[TO DO]: Report each line of the data below that contains the string "Given", with case counting.

[RECORDS SHOWN]:

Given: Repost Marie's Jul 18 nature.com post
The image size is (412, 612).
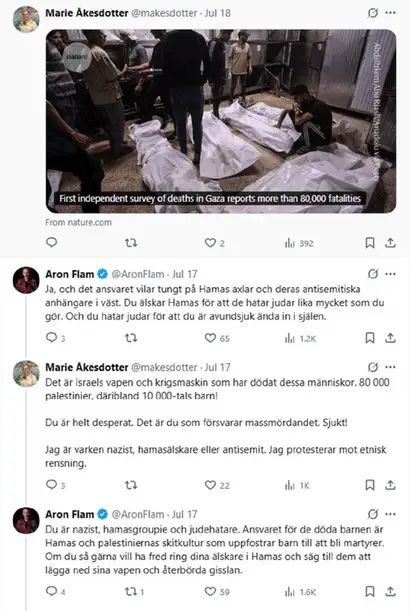Looking at the screenshot, I should pyautogui.click(x=131, y=243).
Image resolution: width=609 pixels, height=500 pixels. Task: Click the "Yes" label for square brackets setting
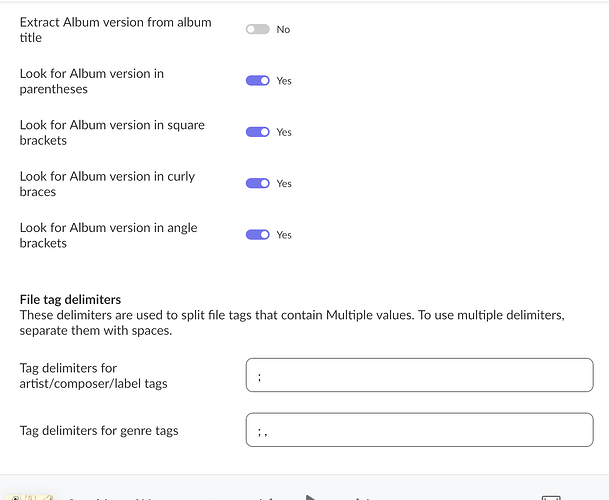click(x=284, y=132)
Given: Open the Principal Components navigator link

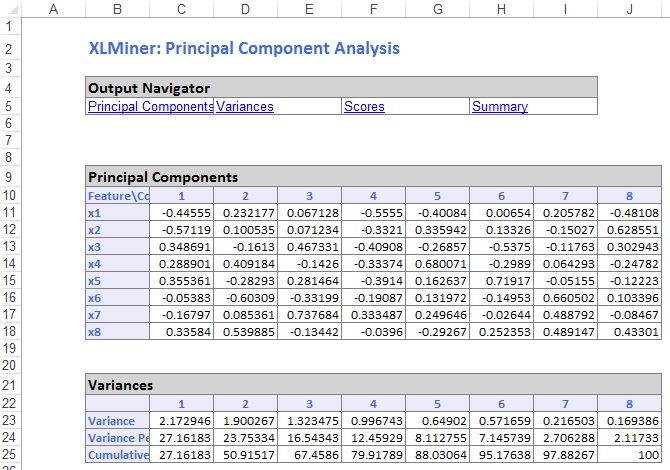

[RESULT OF THE EXERCISE]:
Given: Repost Marie's Jul 18 nature.com post
Given: Open the Principal Components navigator link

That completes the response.